After hitting 3-of-11 from 3 in the first half, Ohio State connected on 5-of-9 in the second, leaving Cincinnati hitting 40 percent of its 3-point attempts.
Despite his 2-of-7 start to the season, senior guard C.J. Jackson has continued that trajectory, hitting 38.2 percent of his shots from 3 on a team-high 152 attempts.
Freshman guard Luther Muhammad, making his first collegiate start, also proved to be much more aggressive than he was throughout the regular season. He made 4-of-10 from the field, one of six games this season in which he had double-digit shot attempts, for 11 points, one of 12 double-digit scoring games.
But it was not until the postgame that storylines began to be established for Ohio State.

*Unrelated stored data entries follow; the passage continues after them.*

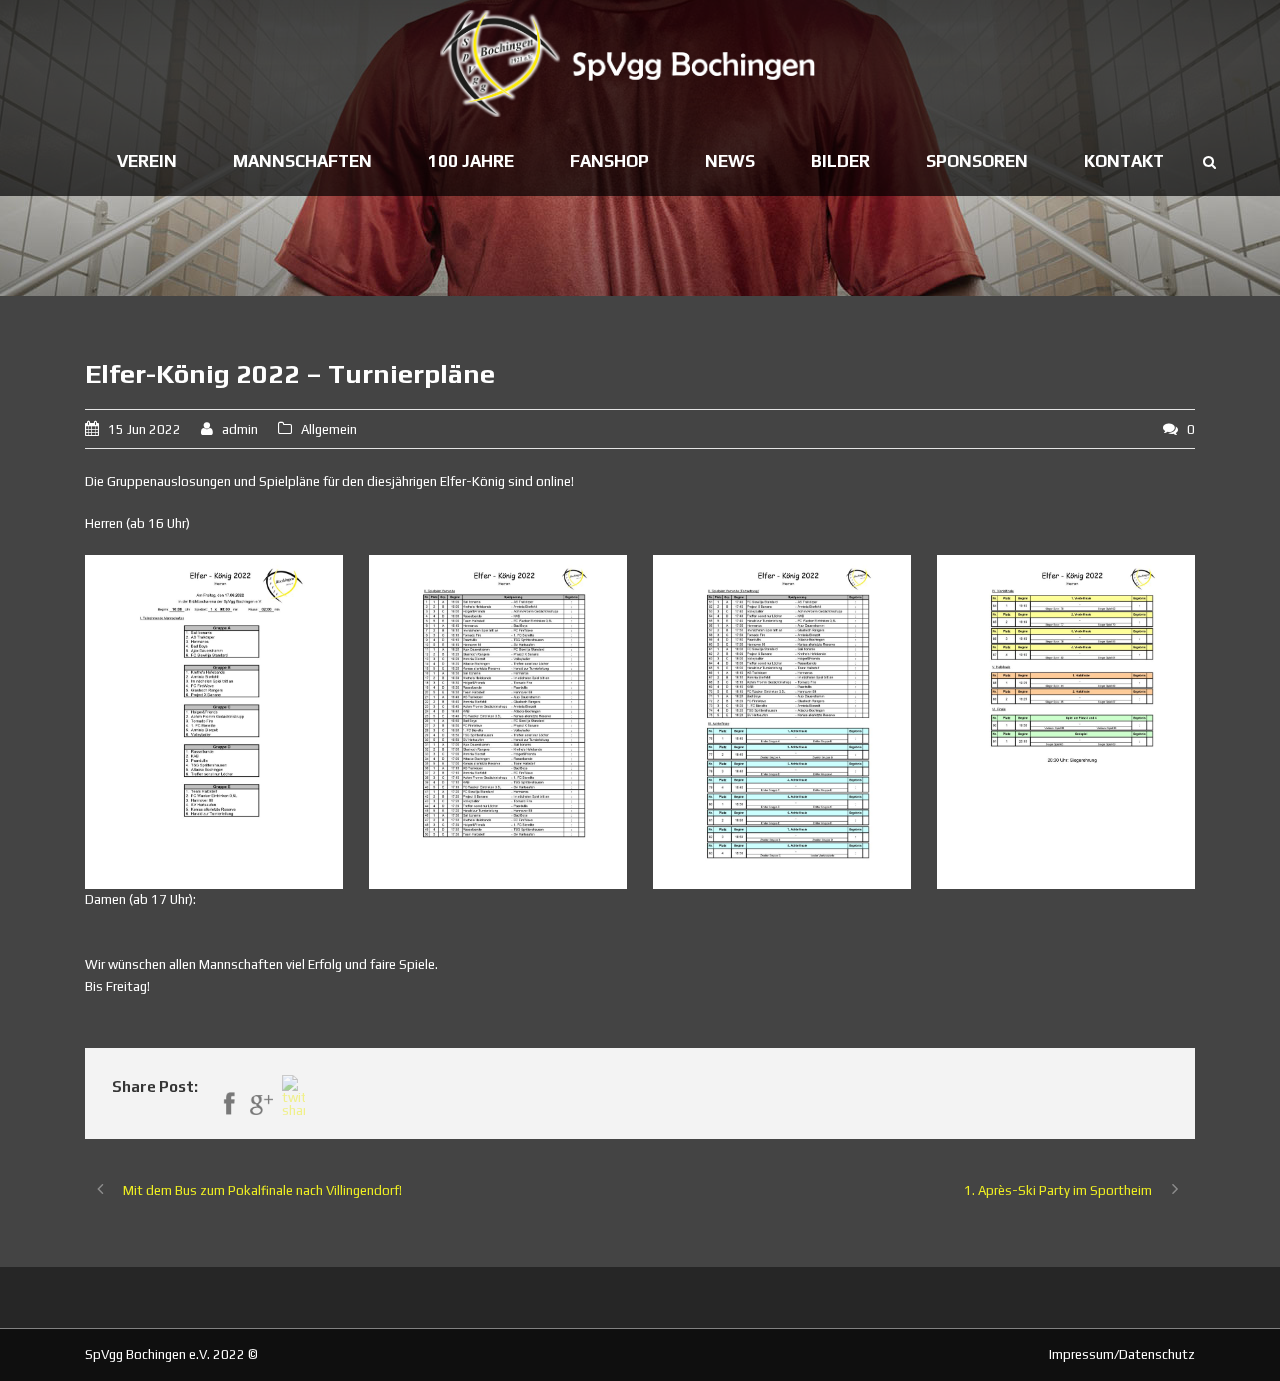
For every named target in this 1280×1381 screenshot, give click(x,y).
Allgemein (329, 429)
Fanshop (609, 161)
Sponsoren (977, 161)
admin (240, 429)
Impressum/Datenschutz (1122, 1354)
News (730, 161)
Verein (147, 161)
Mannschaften (302, 161)
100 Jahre (471, 161)
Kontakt (1124, 161)
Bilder (840, 161)
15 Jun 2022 (144, 429)
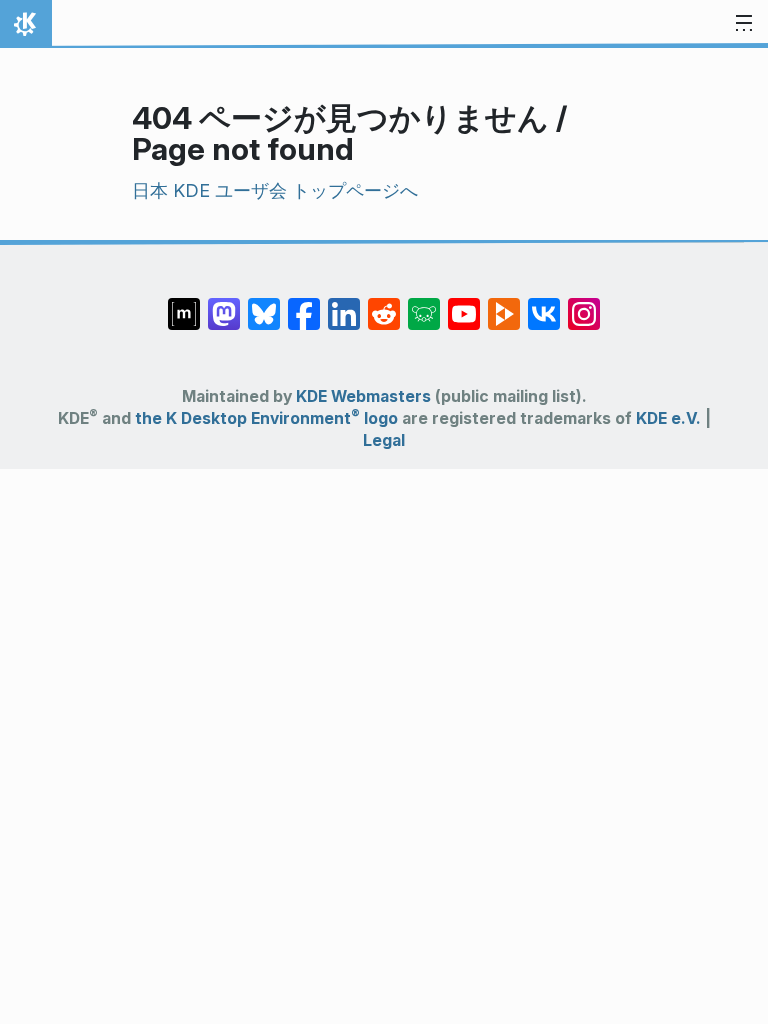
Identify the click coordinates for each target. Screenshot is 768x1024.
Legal (384, 440)
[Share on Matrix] (184, 304)
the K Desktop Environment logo (266, 418)
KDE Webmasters (363, 396)
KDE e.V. (668, 418)
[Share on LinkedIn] (344, 304)
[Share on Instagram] (584, 304)
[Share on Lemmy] (424, 304)
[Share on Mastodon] (224, 304)
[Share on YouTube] (464, 304)
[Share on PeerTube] (504, 304)
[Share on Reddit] (384, 304)
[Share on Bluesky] (264, 304)
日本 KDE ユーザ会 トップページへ (275, 190)
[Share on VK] (544, 304)
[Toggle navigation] (744, 24)
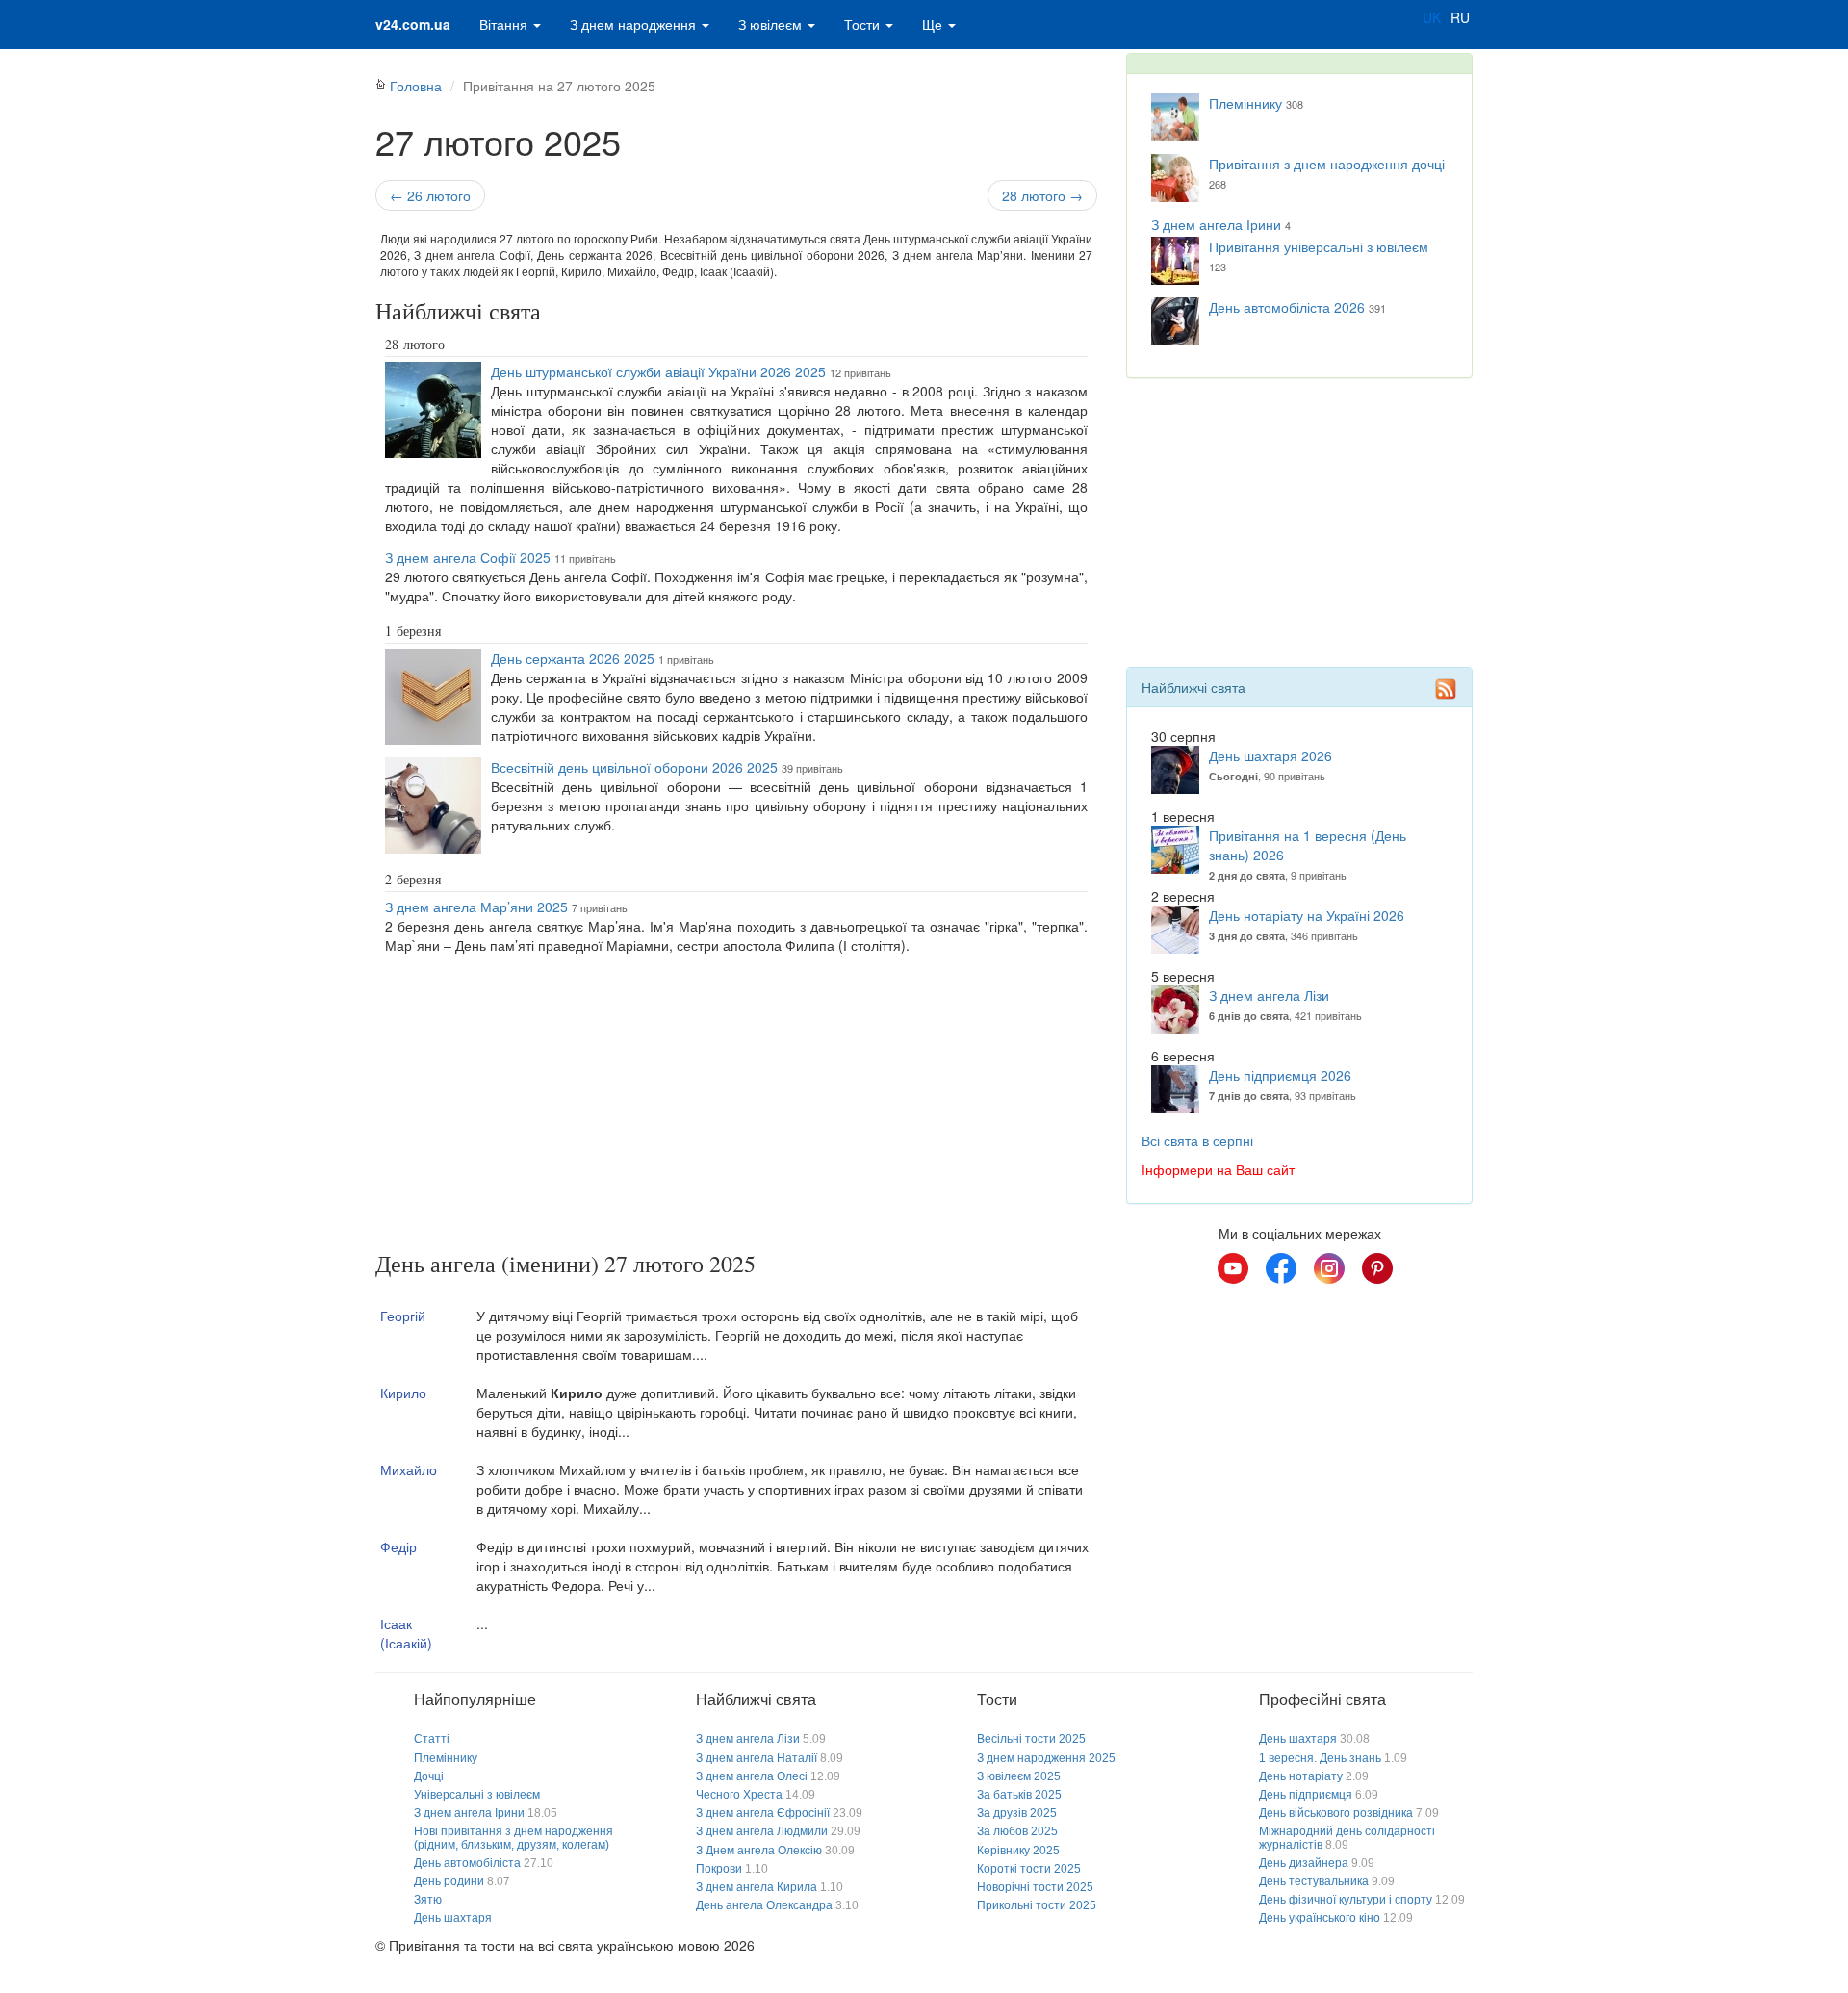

Holtmann called the win against the Bearcats a good test of resiliency for his team on the road, saying he was interested to see if that toughness would remain throughout the season. Ohio State ended the season winning five of 12 true road games, including only 2-of-7 road games against conference opponents.
With the new faces on the roster, Holtmann was not ready to begin making sweeping statements on the quality of his team after one win, instead focusing on what was immediately next: tomorrow’s practice.
A sweeping statement would prove to be useless to describe Ohio State. After winning 12 of their first 13 games of the season, the Buckeyes lost five of their next six games, ending the season with an 8-12 record in Big Ten play.
But Holtmann did get an idea of what his players could be, from Muhammad’s fiery personality — earning a technical foul in his first game — to the leadership of Jackson and redshirt senior guard Keyshawn Woods.
Holtmann said Sunday he has seen many members of his roster, including players who stepped up in the win against Cincinnati, perform in their new roles, giving them a chance at enough success for postseason play.
But an identity was never truly established.
“We have never coached a team with this number of new faces, and you are trying to figure out with each passing day who we are and who we are becoming,” Holtmann said. “That’s been the challenge.”
And as the season continued, other storylines developed: foul trouble, Kaleb Wesson’s suspension, the freshman highs and lows, including Muhammad’s late-season struggles, and injuries to Jackson and sophomore forward Kyle Young.
But to Jackson, Ohio State, through its ups and downs, achieved its preseason goal, the same goal the team had with Bates-Diop and Tate.
“We did what we had to do throughout the season to put ourselves in position to make the NCAA Tournament,” Jackson said. “So at the end of the day, especially with the young team, that’s all you can ask for.”
Even without a true identity, without knowing who would be the main offensive leader or the leader in the locker room, Ohio State still found a way to beat Cincinnati, a team that will go into the tournament as a seven seed.
“We have had our struggles. We have, there’s no doubting that, and we all take responsibility for that,” Holtmann said. “But we have also won some games, and we won some important games certainly beginning with our very first one.”